The crackdown comes after a two-year long investigation, authorities said.
El Pais reported the area has seen a rise in crime, including thefts and fights.
The Raval and Gotic areas have become known for the drug haven apartments known as “narcoflats” and many Barcelona residents have taken issue of the rising illegal underground permeating because of the drug trade, according to the Associated Press. Police have not announced the number arrested so far.
The apartment blocks that have become drug havens are empty properties that are now owned by banks and investment funds since Spain’s property crash, according to the Guardian.
Communities in Barcelona and across the country have organized themselves to combat these narcroflats, forming the National Network of Cities and Neighbourhoods that seeks to raise awareness of the problem and to help authorities shut the operations down, the outlet reported.
However, many of these grassroots resistors have had little success on their own with the drug dealers and users.
“If there’s a [narcoflat] in your building people come and buy at all hours, they shoot up, there’s blood, syringes, faeces, people asleep on the stairs and in the doorway,” a man involved in his neighborhood association, Carlos, told the Guardian.
Residents told the outlet they believe several factors led to the rise of these flats and their popularity, including the demolition of a segment of a shanty town in Madrid last year and the reverberations felt from Spain’s economic crisis.
Even with the rise of the nacroflats, the outlet said that authorities have dismissed the notion of a heroin epidemic similar to the drug epidemic of the 1980s, but admit the rise is troubling.

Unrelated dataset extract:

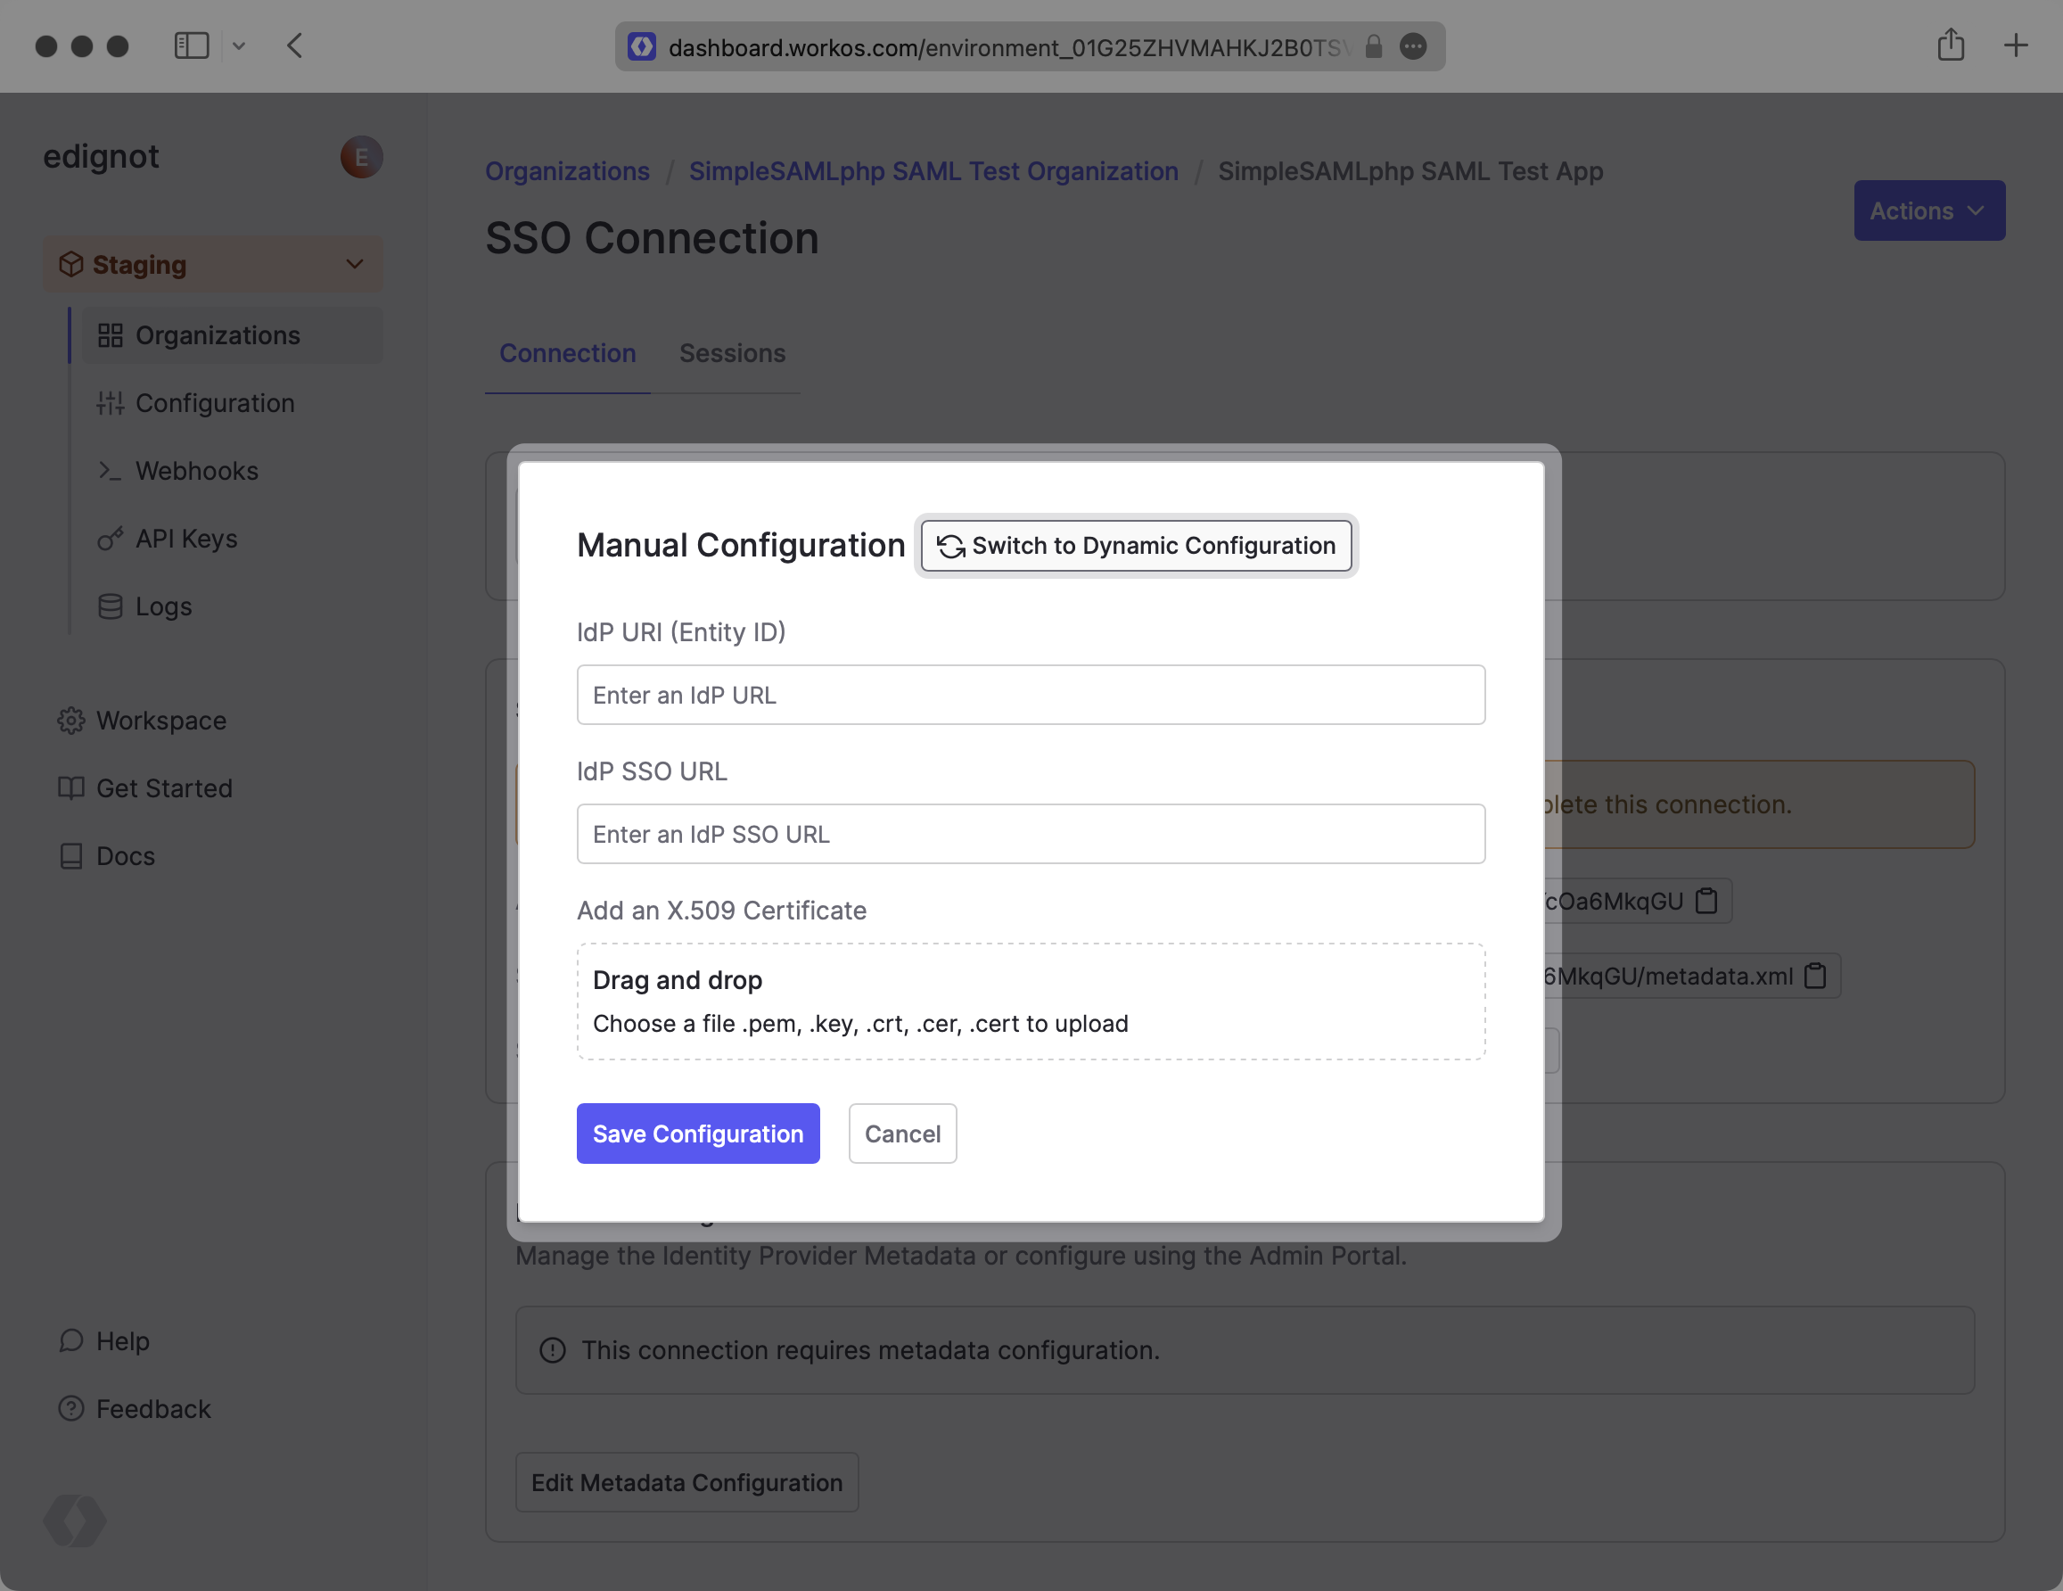
Task: Cancel the manual configuration dialog
Action: [902, 1134]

Barcelona has spent money to buy up properties in the Raval and many flat owners have supported the grassroots demand for an end to the narcoflats as well as in assisting police.
Residents, though, told the Guardian, they felt the police had left Raval to the dealers and users for so long because of the poverty there.
“All kinds of people live here. A councillor told me she wasn’t comfortable with what we’re doing. I said: ‘Good. If you feel uncomfortable, maybe you’ll do something about it’,” Carols recalled to the outlet.